By Supreme Court of Montana

  • Release Date: 1936-12-16
  • Category: Law

Brief Description

Workmens Compensation ? Filing of Claim Without Verification ? Claim Amended by Adding Verification After Time for Filing had Expired ? Rejection of Claim Improper ? Injury Sustained Under Former Act Making Compensation Exclusive Remedy ? Voluntary Payment of Loss by Insurance Company Held not Bar to Taking Under Act. Pleadings ? Verification ? Waiver ? Amendment. 1. The verification is no part of a pleading; its absence is waived by failure to object to the defect, and, on objection, the defect may be cured by amendment of the pleading on file. Workmens Compensation ? Defect in Claim Filed Within Time ? Absence of Verification ? Claim Returned for Correction and Returned Properly Verified but After Expiration of Time for Filing ? Rejection of Claim Held Error. 2. Where the only defect in a claim for compensation under the Workmens Compensation Act, filed within the six-months period allowed by the statute, was the fact that it was not verified, and, it being returned to the claimant with the request that it be sworn to, the verified claim was not returned to the Industrial Accident Board until thirteen days after the expiration of such period, the board held not justified in rejecting the claim as not filed within time, in view of the liberal construction of the Act required by it in terms, and the fact that the strict rules of pleading and practice should not be applied to such claims. - Page 504 Same ? Facts Under Which Claimant by Taking Voluntary Payment for Injuries from Insurance Company not Barred from also Taking Under Act, Though Act Then in Force Made Compensation Exclusive. 3. Claimant for compensation under the Workmens Compensation Act was injured in 1930 while away from her place of employment, through the fault of a third person. At that time her right of action against the tort-feasor had been taken away by Chapter 121, Laws of 1925, thus rendering her right to take under the Act exclusive.
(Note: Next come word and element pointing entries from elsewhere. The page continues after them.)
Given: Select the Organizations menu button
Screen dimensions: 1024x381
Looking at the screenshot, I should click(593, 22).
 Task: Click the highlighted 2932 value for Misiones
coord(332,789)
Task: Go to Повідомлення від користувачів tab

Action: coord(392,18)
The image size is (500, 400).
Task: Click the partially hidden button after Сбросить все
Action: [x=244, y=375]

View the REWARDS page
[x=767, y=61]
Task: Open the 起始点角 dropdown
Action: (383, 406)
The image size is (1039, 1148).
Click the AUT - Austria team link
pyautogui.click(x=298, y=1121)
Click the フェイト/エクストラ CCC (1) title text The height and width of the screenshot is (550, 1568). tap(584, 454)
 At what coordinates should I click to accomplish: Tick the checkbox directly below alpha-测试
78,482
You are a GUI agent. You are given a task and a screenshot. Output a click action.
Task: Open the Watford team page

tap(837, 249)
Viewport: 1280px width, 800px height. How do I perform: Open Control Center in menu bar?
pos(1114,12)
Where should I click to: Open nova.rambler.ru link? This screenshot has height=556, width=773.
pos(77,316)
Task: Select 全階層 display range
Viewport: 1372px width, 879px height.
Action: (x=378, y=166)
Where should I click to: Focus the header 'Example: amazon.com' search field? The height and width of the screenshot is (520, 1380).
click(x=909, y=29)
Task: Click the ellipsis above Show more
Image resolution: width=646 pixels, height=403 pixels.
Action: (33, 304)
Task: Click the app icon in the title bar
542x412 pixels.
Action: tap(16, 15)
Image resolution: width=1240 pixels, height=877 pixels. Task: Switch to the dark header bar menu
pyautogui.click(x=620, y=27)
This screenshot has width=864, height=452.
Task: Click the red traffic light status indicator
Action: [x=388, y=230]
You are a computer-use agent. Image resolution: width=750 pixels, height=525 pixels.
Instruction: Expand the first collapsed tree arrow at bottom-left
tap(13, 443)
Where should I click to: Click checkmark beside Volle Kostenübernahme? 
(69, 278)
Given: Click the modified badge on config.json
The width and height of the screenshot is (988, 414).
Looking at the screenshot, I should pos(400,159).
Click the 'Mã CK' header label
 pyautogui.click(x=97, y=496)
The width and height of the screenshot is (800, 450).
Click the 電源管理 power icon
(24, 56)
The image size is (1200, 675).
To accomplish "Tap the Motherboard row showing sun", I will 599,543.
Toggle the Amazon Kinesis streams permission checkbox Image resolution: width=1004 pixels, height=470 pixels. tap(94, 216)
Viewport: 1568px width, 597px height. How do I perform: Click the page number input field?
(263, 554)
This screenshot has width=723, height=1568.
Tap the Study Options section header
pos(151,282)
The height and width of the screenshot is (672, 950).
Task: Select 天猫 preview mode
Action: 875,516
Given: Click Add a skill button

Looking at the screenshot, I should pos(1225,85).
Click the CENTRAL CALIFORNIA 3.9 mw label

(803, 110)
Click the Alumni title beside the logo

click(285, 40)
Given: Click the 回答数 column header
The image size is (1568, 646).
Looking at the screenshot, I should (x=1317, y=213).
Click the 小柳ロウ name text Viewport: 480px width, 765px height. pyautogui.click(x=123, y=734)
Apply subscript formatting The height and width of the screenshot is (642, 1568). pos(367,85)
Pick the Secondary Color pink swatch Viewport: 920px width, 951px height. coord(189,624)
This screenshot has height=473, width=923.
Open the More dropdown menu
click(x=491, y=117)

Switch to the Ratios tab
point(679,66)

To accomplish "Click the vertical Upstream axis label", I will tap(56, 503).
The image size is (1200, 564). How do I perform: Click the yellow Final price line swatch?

An insurance company voluntarily discharged its obligation to claimant for the injuries sustained. Held, as against the contention that claimant was not entitled to recover twice for the same injury that, in view of the nature of the Act which makes no allowance for such elements of damage as pain and suffering and the compensation recoverable is but remotely connected with the damage suffered, the payment received did not bar claimant from also taking under the Act.